Set out exactly every line of the entries below, starting at the line that holds "ศรีสุดา วงศ์ประทุม (89, 1846)" and stopping after the line that holds "Contacts (75, 624)".

* * * *

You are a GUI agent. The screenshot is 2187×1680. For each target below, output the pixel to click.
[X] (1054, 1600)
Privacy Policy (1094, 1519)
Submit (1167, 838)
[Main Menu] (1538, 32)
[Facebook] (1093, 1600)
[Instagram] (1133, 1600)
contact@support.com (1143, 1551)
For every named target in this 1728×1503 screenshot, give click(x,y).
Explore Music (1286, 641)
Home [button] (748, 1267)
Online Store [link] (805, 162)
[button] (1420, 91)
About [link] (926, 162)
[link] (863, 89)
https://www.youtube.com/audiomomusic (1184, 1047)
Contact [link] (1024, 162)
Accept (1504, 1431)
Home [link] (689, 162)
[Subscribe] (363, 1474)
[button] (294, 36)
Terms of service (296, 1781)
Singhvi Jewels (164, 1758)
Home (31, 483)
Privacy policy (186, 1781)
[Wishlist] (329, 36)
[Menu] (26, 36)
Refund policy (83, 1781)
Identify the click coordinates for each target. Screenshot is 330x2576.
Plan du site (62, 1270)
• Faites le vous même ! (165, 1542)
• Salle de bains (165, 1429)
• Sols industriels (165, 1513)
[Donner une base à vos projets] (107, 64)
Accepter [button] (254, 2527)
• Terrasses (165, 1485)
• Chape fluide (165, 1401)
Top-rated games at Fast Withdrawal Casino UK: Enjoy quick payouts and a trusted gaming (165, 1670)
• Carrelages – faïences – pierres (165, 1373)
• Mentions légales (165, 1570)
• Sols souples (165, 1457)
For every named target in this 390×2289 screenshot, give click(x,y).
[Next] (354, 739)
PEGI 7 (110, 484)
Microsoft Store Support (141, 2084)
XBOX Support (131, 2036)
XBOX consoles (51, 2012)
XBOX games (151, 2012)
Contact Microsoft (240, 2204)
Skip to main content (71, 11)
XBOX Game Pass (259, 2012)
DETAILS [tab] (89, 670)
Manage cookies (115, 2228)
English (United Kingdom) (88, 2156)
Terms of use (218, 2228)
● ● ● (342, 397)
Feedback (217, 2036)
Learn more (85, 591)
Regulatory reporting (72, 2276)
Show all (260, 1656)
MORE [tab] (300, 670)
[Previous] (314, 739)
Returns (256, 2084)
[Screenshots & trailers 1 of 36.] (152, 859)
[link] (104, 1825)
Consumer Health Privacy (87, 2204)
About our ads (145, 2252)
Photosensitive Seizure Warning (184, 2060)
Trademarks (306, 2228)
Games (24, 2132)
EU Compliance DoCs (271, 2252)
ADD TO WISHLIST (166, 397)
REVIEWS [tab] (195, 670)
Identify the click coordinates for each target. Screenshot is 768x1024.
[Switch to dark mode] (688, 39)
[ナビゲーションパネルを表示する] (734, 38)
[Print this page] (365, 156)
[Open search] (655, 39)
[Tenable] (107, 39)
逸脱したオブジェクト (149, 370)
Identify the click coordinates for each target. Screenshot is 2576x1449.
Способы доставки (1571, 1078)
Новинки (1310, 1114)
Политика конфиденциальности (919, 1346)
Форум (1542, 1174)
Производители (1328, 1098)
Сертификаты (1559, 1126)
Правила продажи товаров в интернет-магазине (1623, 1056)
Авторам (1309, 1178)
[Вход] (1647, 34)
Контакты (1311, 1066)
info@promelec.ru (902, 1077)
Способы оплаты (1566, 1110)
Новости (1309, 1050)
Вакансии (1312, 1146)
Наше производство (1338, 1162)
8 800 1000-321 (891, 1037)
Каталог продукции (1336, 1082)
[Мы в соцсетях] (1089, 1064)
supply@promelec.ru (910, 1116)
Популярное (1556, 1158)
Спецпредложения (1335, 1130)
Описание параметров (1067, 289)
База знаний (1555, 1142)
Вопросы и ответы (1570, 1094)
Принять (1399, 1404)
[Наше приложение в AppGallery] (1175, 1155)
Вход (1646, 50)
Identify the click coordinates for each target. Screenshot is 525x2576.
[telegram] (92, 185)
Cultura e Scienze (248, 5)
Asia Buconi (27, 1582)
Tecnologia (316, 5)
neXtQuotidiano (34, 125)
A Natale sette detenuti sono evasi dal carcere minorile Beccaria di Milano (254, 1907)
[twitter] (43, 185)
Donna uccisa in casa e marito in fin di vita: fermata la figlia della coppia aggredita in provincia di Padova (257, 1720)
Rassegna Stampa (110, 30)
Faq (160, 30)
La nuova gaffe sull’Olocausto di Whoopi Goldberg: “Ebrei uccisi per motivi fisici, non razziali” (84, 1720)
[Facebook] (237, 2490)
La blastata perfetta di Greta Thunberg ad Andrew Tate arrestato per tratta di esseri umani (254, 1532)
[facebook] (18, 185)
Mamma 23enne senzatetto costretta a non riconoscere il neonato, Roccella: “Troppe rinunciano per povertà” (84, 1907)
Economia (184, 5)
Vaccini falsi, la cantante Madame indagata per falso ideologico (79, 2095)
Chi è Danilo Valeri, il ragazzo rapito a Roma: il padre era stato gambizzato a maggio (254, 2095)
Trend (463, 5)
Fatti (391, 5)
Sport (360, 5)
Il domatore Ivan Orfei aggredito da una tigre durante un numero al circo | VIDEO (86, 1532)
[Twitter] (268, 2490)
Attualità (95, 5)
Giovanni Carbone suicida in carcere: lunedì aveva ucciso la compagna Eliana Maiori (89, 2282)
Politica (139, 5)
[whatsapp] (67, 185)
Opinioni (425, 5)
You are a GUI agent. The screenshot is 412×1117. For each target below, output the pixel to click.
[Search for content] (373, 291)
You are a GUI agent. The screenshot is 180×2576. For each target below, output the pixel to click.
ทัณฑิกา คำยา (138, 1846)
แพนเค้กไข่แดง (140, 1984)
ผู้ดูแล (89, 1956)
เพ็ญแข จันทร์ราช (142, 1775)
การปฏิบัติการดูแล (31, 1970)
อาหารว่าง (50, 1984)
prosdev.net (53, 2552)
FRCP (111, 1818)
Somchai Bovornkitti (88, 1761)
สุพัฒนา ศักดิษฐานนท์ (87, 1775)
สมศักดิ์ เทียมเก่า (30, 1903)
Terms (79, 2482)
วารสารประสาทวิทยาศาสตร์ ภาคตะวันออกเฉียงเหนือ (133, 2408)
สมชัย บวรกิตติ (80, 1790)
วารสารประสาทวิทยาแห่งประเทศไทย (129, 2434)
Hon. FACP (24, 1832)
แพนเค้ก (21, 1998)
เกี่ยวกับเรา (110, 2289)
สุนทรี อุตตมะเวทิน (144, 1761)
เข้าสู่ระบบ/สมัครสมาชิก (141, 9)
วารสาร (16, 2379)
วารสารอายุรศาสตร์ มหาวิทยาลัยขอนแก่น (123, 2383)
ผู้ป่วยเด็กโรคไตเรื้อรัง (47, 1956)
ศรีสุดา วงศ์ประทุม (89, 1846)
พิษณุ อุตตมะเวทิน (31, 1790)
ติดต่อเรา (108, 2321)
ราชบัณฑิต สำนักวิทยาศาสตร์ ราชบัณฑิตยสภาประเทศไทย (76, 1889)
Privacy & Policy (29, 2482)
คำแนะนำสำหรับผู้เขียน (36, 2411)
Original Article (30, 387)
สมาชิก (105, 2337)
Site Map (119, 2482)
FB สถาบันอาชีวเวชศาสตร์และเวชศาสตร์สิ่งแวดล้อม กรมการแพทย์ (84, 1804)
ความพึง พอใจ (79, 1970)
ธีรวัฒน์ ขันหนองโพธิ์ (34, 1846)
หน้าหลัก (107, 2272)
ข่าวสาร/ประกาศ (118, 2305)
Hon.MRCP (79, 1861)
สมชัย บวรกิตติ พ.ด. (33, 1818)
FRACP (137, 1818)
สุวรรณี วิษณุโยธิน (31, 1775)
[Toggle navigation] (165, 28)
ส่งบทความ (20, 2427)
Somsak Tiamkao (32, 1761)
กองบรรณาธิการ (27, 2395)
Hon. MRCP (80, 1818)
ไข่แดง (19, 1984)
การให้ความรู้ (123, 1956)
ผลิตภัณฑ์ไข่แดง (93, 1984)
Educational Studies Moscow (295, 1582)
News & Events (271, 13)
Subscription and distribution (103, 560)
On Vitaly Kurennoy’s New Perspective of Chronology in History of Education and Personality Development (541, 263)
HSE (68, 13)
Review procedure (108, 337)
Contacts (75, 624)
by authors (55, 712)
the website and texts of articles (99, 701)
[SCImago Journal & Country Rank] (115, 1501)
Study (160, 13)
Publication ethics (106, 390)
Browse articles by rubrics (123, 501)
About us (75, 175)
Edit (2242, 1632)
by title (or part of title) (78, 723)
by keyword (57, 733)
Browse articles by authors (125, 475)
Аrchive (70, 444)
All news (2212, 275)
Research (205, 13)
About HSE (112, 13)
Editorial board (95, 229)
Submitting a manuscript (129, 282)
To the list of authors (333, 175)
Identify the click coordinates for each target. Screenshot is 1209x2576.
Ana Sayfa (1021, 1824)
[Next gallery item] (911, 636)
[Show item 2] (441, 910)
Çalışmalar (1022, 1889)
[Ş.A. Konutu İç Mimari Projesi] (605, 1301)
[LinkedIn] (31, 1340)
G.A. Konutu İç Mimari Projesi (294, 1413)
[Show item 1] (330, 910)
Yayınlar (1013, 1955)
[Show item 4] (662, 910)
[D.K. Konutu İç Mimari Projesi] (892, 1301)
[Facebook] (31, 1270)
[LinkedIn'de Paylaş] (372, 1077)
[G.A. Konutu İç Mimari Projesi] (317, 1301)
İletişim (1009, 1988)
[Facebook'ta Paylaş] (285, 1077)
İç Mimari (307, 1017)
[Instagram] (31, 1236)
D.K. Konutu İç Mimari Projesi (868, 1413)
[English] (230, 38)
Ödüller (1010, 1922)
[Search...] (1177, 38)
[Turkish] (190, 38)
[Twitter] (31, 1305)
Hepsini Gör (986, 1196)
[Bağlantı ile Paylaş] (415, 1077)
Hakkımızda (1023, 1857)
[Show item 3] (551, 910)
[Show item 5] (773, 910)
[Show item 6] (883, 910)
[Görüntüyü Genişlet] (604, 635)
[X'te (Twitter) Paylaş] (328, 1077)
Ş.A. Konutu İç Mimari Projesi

* * * *

ANSWER FOR THIS EXERCISE ::
ศรีสุดา วงศ์ประทุม (89, 1846)
พิษณุ อุตตมะเวทิน (31, 1790)
ติดต่อเรา (108, 2321)
ราชบัณฑิต สำนักวิทยาศาสตร์ ราชบัณฑิตยสภาประเทศไทย (76, 1889)
Privacy & Policy (29, 2482)
คำแนะนำสำหรับผู้เขียน (36, 2411)
Original Article (30, 387)
สมาชิก (105, 2337)
Site Map (119, 2482)
FB สถาบันอาชีวเวชศาสตร์และเวชศาสตร์สิ่งแวดล้อม กรมการแพทย์ (84, 1804)
ความพึง พอใจ (79, 1970)
ธีรวัฒน์ ขันหนองโพธิ์ (34, 1846)
หน้าหลัก (107, 2272)
ข่าวสาร/ประกาศ (118, 2305)
Hon.MRCP (79, 1861)
สมชัย บวรกิตติ พ.ด. (33, 1818)
FRACP (137, 1818)
สุวรรณี วิษณุโยธิน (31, 1775)
[Toggle navigation] (165, 28)
ส่งบทความ (20, 2427)
Somsak Tiamkao (32, 1761)
กองบรรณาธิการ (27, 2395)
Hon. MRCP (80, 1818)
ไข่แดง (19, 1984)
การให้ความรู้ (123, 1956)
ผลิตภัณฑ์ไข่แดง (93, 1984)
Educational Studies Moscow (295, 1582)
News & Events (271, 13)
Subscription and distribution (103, 560)
On Vitaly Kurennoy’s New Perspective of Chronology in History of Education and Personality Development (541, 263)
HSE (68, 13)
Review procedure (108, 337)
Contacts (75, 624)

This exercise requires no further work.